Your goal: Every entry should be repeated exactly as written.

Records for the exercise:
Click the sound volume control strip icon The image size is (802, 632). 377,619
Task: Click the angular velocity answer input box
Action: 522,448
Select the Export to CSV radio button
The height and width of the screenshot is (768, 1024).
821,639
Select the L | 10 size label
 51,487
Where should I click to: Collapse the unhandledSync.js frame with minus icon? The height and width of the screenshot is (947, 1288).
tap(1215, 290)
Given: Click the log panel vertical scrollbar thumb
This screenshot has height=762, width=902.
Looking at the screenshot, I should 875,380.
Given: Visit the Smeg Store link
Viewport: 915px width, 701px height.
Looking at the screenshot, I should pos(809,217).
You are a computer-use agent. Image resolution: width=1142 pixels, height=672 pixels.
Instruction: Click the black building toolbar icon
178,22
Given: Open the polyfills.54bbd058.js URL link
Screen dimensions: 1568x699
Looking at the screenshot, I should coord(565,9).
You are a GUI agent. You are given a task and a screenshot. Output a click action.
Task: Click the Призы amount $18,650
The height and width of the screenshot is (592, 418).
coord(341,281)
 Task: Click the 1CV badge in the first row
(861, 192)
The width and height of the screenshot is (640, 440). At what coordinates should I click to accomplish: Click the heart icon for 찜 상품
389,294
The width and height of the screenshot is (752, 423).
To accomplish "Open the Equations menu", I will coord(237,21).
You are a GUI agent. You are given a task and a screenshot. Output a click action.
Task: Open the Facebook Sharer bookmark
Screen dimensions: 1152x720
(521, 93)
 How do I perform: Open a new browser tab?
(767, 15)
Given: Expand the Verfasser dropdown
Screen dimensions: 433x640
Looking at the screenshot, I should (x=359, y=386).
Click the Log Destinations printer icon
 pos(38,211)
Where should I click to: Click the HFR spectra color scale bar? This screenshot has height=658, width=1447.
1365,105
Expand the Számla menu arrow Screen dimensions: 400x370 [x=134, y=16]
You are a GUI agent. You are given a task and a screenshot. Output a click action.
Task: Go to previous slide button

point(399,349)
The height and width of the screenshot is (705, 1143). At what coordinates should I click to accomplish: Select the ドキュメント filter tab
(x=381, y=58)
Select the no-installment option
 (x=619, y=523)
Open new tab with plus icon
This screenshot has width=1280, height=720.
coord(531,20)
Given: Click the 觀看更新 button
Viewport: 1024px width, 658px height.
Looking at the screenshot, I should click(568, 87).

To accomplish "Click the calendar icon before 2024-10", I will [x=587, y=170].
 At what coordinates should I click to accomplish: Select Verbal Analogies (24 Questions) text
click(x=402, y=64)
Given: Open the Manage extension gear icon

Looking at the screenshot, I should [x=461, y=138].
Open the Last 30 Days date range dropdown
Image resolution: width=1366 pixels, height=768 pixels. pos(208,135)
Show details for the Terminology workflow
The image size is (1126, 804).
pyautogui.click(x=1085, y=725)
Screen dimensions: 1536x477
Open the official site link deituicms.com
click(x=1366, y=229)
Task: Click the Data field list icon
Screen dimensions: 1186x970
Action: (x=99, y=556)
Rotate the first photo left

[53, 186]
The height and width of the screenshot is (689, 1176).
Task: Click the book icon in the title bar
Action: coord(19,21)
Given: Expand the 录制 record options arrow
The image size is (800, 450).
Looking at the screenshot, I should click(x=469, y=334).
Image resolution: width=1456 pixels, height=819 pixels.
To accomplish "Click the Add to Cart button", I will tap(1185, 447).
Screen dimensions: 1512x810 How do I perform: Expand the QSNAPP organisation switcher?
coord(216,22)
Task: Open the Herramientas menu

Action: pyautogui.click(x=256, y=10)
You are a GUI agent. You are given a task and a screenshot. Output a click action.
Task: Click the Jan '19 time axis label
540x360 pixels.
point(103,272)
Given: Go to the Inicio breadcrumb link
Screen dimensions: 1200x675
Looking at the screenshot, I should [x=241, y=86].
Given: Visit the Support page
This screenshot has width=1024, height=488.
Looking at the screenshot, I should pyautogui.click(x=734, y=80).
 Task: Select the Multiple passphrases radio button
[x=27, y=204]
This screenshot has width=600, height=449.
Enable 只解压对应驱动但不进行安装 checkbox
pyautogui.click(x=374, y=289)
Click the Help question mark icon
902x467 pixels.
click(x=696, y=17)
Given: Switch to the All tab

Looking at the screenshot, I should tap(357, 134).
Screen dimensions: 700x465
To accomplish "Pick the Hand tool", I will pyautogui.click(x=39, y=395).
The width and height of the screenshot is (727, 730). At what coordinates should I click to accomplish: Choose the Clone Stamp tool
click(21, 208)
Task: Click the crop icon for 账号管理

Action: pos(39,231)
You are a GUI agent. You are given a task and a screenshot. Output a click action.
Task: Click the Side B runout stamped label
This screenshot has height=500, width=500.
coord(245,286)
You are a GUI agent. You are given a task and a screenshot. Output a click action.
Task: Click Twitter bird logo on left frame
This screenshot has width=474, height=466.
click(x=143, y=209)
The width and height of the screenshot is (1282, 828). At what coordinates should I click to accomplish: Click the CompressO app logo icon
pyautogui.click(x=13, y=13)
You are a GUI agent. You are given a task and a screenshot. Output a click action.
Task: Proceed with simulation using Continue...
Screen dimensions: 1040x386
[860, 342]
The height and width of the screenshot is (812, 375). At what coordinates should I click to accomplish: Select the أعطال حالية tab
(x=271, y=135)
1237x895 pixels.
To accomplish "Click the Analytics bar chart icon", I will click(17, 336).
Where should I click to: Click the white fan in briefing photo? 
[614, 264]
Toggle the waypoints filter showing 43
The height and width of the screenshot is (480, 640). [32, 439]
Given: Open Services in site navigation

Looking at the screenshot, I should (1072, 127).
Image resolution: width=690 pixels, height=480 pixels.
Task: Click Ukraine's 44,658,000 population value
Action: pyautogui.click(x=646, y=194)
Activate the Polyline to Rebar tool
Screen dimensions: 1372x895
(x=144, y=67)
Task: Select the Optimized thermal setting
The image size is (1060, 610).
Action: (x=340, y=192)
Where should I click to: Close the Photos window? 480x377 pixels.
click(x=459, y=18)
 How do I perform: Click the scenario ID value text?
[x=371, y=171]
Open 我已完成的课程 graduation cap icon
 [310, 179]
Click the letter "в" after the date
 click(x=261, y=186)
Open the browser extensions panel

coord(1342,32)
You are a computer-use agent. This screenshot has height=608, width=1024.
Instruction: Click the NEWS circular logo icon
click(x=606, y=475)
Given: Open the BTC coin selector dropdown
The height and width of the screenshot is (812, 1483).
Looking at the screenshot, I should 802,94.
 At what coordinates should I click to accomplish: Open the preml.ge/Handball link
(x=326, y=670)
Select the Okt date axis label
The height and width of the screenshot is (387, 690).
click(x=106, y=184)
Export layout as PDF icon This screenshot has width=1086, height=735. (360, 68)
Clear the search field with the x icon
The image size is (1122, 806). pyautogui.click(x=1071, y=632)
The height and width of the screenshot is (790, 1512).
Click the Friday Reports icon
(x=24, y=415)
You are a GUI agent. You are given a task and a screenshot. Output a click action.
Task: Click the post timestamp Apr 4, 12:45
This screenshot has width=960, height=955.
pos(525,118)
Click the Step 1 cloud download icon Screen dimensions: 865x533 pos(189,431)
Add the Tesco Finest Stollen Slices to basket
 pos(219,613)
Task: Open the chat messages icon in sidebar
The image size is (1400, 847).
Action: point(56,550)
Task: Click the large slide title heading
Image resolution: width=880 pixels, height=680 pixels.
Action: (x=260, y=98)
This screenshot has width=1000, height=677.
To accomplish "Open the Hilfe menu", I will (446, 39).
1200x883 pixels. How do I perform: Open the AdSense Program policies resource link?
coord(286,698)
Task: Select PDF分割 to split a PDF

Reply:
Click the sound volume control strip icon The image size is (802, 632). 377,619
Task: Click the angular velocity answer input box
Action: 522,448
Select the Export to CSV radio button
The height and width of the screenshot is (768, 1024).
821,639
Select the L | 10 size label
 51,487
Where should I click to: Collapse the unhandledSync.js frame with minus icon? The height and width of the screenshot is (947, 1288).
tap(1215, 290)
Given: Click the log panel vertical scrollbar thumb
This screenshot has height=762, width=902.
Looking at the screenshot, I should 875,380.
Given: Visit the Smeg Store link
Viewport: 915px width, 701px height.
Looking at the screenshot, I should pos(809,217).
You are a computer-use agent. Image resolution: width=1142 pixels, height=672 pixels.
Instruction: Click the black building toolbar icon
178,22
Given: Open the polyfills.54bbd058.js URL link
Screen dimensions: 1568x699
Looking at the screenshot, I should coord(565,9).
You are a GUI agent. You are given a task and a screenshot. Output a click action.
Task: Click the Призы amount $18,650
The height and width of the screenshot is (592, 418).
coord(341,281)
 Task: Click the 1CV badge in the first row
(861, 192)
The width and height of the screenshot is (640, 440). At what coordinates should I click to accomplish: Click the heart icon for 찜 상품
389,294
The width and height of the screenshot is (752, 423).
To accomplish "Open the Equations menu", I will coord(237,21).
You are a GUI agent. You are given a task and a screenshot. Output a click action.
Task: Open the Facebook Sharer bookmark
Screen dimensions: 1152x720
(521, 93)
 How do I perform: Open a new browser tab?
(767, 15)
Given: Expand the Verfasser dropdown
Screen dimensions: 433x640
Looking at the screenshot, I should (x=359, y=386).
Click the Log Destinations printer icon
 pos(38,211)
Where should I click to: Click the HFR spectra color scale bar? This screenshot has height=658, width=1447.
1365,105
Expand the Számla menu arrow Screen dimensions: 400x370 [x=134, y=16]
You are a GUI agent. You are given a task and a screenshot. Output a click action.
Task: Go to previous slide button

point(399,349)
The height and width of the screenshot is (705, 1143). At what coordinates should I click to accomplish: Select the ドキュメント filter tab
(x=381, y=58)
Select the no-installment option
 (x=619, y=523)
Open new tab with plus icon
This screenshot has width=1280, height=720.
coord(531,20)
Given: Click the 觀看更新 button
Viewport: 1024px width, 658px height.
Looking at the screenshot, I should click(568, 87).

To accomplish "Click the calendar icon before 2024-10", I will [x=587, y=170].
 At what coordinates should I click to accomplish: Select Verbal Analogies (24 Questions) text
click(x=402, y=64)
Given: Open the Manage extension gear icon

Looking at the screenshot, I should [x=461, y=138].
Open the Last 30 Days date range dropdown
Image resolution: width=1366 pixels, height=768 pixels. pos(208,135)
Show details for the Terminology workflow
The image size is (1126, 804).
pyautogui.click(x=1085, y=725)
Screen dimensions: 1536x477
Open the official site link deituicms.com
click(x=1366, y=229)
Task: Click the Data field list icon
Screen dimensions: 1186x970
Action: (x=99, y=556)
Rotate the first photo left

[53, 186]
The height and width of the screenshot is (689, 1176).
Task: Click the book icon in the title bar
Action: coord(19,21)
Given: Expand the 录制 record options arrow
The image size is (800, 450).
Looking at the screenshot, I should click(x=469, y=334).
Image resolution: width=1456 pixels, height=819 pixels.
To accomplish "Click the Add to Cart button", I will tap(1185, 447).
Screen dimensions: 1512x810 How do I perform: Expand the QSNAPP organisation switcher?
coord(216,22)
Task: Open the Herramientas menu

Action: pyautogui.click(x=256, y=10)
You are a GUI agent. You are given a task and a screenshot. Output a click action.
Task: Click the Jan '19 time axis label
540x360 pixels.
point(103,272)
Given: Go to the Inicio breadcrumb link
Screen dimensions: 1200x675
Looking at the screenshot, I should [x=241, y=86].
Given: Visit the Support page
This screenshot has width=1024, height=488.
Looking at the screenshot, I should pyautogui.click(x=734, y=80).
 Task: Select the Multiple passphrases radio button
[x=27, y=204]
This screenshot has width=600, height=449.
Enable 只解压对应驱动但不进行安装 checkbox
pyautogui.click(x=374, y=289)
Click the Help question mark icon
902x467 pixels.
click(x=696, y=17)
Given: Switch to the All tab

Looking at the screenshot, I should tap(357, 134).
Screen dimensions: 700x465
To accomplish "Pick the Hand tool", I will pyautogui.click(x=39, y=395).
The width and height of the screenshot is (727, 730). At what coordinates should I click to accomplish: Choose the Clone Stamp tool
click(21, 208)
Task: Click the crop icon for 账号管理

Action: pos(39,231)
You are a GUI agent. You are given a task and a screenshot. Output a click action.
Task: Click the Side B runout stamped label
This screenshot has height=500, width=500.
coord(245,286)
You are a GUI agent. You are given a task and a screenshot. Output a click action.
Task: Click Twitter bird logo on left frame
This screenshot has width=474, height=466.
click(x=143, y=209)
The width and height of the screenshot is (1282, 828). At what coordinates should I click to accomplish: Click the CompressO app logo icon
pyautogui.click(x=13, y=13)
You are a GUI agent. You are given a task and a screenshot. Output a click action.
Task: Proceed with simulation using Continue...
Screen dimensions: 1040x386
[860, 342]
The height and width of the screenshot is (812, 375). At what coordinates should I click to accomplish: Select the أعطال حالية tab
(x=271, y=135)
1237x895 pixels.
To accomplish "Click the Analytics bar chart icon", I will click(17, 336).
Where should I click to: Click the white fan in briefing photo? 
[614, 264]
Toggle the waypoints filter showing 43
The height and width of the screenshot is (480, 640). [32, 439]
Given: Open Services in site navigation

Looking at the screenshot, I should (1072, 127).
Image resolution: width=690 pixels, height=480 pixels.
Task: Click Ukraine's 44,658,000 population value
Action: pyautogui.click(x=646, y=194)
Activate the Polyline to Rebar tool
Screen dimensions: 1372x895
(x=144, y=67)
Task: Select the Optimized thermal setting
The image size is (1060, 610).
Action: (x=340, y=192)
Where should I click to: Close the Photos window? 480x377 pixels.
click(x=459, y=18)
 How do I perform: Click the scenario ID value text?
[x=371, y=171]
Open 我已完成的课程 graduation cap icon
 [310, 179]
Click the letter "в" after the date
 click(x=261, y=186)
Open the browser extensions panel

coord(1342,32)
You are a computer-use agent. This screenshot has height=608, width=1024.
Instruction: Click the NEWS circular logo icon
click(x=606, y=475)
Given: Open the BTC coin selector dropdown
The height and width of the screenshot is (812, 1483).
Looking at the screenshot, I should 802,94.
 At what coordinates should I click to accomplish: Open the preml.ge/Handball link
(x=326, y=670)
Select the Okt date axis label
The height and width of the screenshot is (387, 690).
click(x=106, y=184)
Export layout as PDF icon This screenshot has width=1086, height=735. (360, 68)
Clear the search field with the x icon
The image size is (1122, 806). pyautogui.click(x=1071, y=632)
The height and width of the screenshot is (790, 1512).
Click the Friday Reports icon
(x=24, y=415)
You are a GUI agent. You are given a task and a screenshot. Output a click action.
Task: Click the post timestamp Apr 4, 12:45
This screenshot has width=960, height=955.
pos(525,118)
Click the Step 1 cloud download icon Screen dimensions: 865x533 pos(189,431)
Add the Tesco Finest Stollen Slices to basket
 pos(219,613)
Task: Open the chat messages icon in sidebar
The image size is (1400, 847).
Action: point(56,550)
Task: Click the large slide title heading
Image resolution: width=880 pixels, height=680 pixels.
Action: (x=260, y=98)
This screenshot has width=1000, height=677.
To accomplish "Open the Hilfe menu", I will (446, 39).
1200x883 pixels. How do I perform: Open the AdSense Program policies resource link?
coord(286,698)
Task: Select PDF分割 to split a PDF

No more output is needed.